For wavelengths longer than 200 µm, some existing detectors meet these demands. For example, researchers have built a so-called kinetic inductance detector (KID), which registers a photon when the photon breaks a Cooper pair of electrons in a superconducting material [2]. But for light of slightly shorter wavelength, existing detectors lack sufficient sensitivity. Moreover, says Day, while existing detectors use an antenna structure to gather the incoming light, that technology is inefficient for wavelengths shorter than about 100 µm. “To realize a detector for this range of wavelengths, we needed an entirely new design,” he says.

P. K. Day et al. [1]
IR photon catcher. The key element of the detector is a 100-nanometer-wide strip of aluminum film deposited in a meandering pattern on a silicon substrate (left). The grid-like structure is designed so that the film will readily absorb photons of wavelength 25 µm. Along the meandering path, the strip also makes repeated excursions into hairpin structures (right). These hairpins make the structure sensitive to light of two perpendicular polarizations.

Day and his colleagues set out to build a detector for 25-µm photons, a wavelength of particular interest for space-telescope studies of exoplanets, as many biogenic gases have spectral features near this wavelength. The main challenge, he explains, was in building a detector that could absorb such photons efficiently in a very small volume of superconducting material. The smaller the volume, the higher the density of broken Cooper pairs resulting from incoming photons, which is what determines the detector’s response.

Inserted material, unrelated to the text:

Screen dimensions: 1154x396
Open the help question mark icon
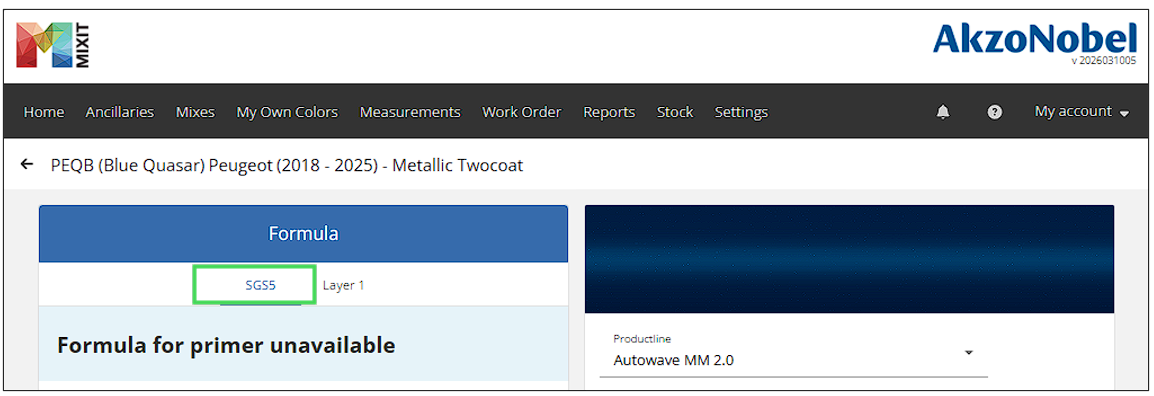[995, 112]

The team used aluminum, a superconductor below 1.2 K, printed on a surface as a narrow meandering line of a 40-nanometer-thick film, giving a superconducting element with a total volume of 11 µm3. Thanks to the material’s index of refraction, 25-µm photons propagate at a shorter wavelength inside the aluminum and silicon. The many U-turns of the meandering line provide spacings that are half of this new wavelength, which leads to resonant absorption for these photons. The team fashioned the final detector from 44 such KID elements arranged in two rows on a silicon wafer.

The researchers cooled the device to 150 mK and then measured the ability of the KID elements to detect thermal radiation emitted by a cold source. Varying the source’s temperature from 3 to 42 K provided the type of faint light expected from an exoplanet. The number of detected photons increased with temperature as expected, and the researchers found an almost perfect match between the rate of detections and the predicted rate of photon production from the source. The team also found that the detector could respond accurately to sources with power varying by a factor of a million and that its performance was stable to within 0.001% over several hours, sufficient for exoplanet scans.

“This is very exciting work,” says astrophysicist Sunil Golwala of Caltech, an expert in astronomical detector design who was not involved in the research. “Until now, we have lacked the ability to detect single photons at these wavelengths, and so this is a game changer for all kinds of applications.” In particular, he notes, the low noise and high stability of the device makes it perfect for observations requiring long exposures.

According to the team’s simulations, the wavelength detected by each element can be changed by adjusting the structure of the aluminum strip, so an array of detectors tuned to a range of frequencies could record a spectrum. In future work, Day hopes to improve the detector’s operating characteristics and to increase its size beyond the 44 elements in the current version. “We’ll eventually need arrays of about 1000, and work on those is coming along,” he says.

–Mark Buchanan

Mark Buchanan is a freelance science writer who splits his time between Abergavenny, UK, and Notre Dame de Courson, France.

References

  1. P. K. Day et al., “A 25-micrometer single-photon-sensitive kinetic inductance detector,” Phys. Rev. X 14, 041005 (2024).
  2. J. J. A. Baselmans et al., “Ultra-sensitive THz microwave kinetic inductance detectors for future space telescopes,” Astron. Astrophys. 665, A17 (2022).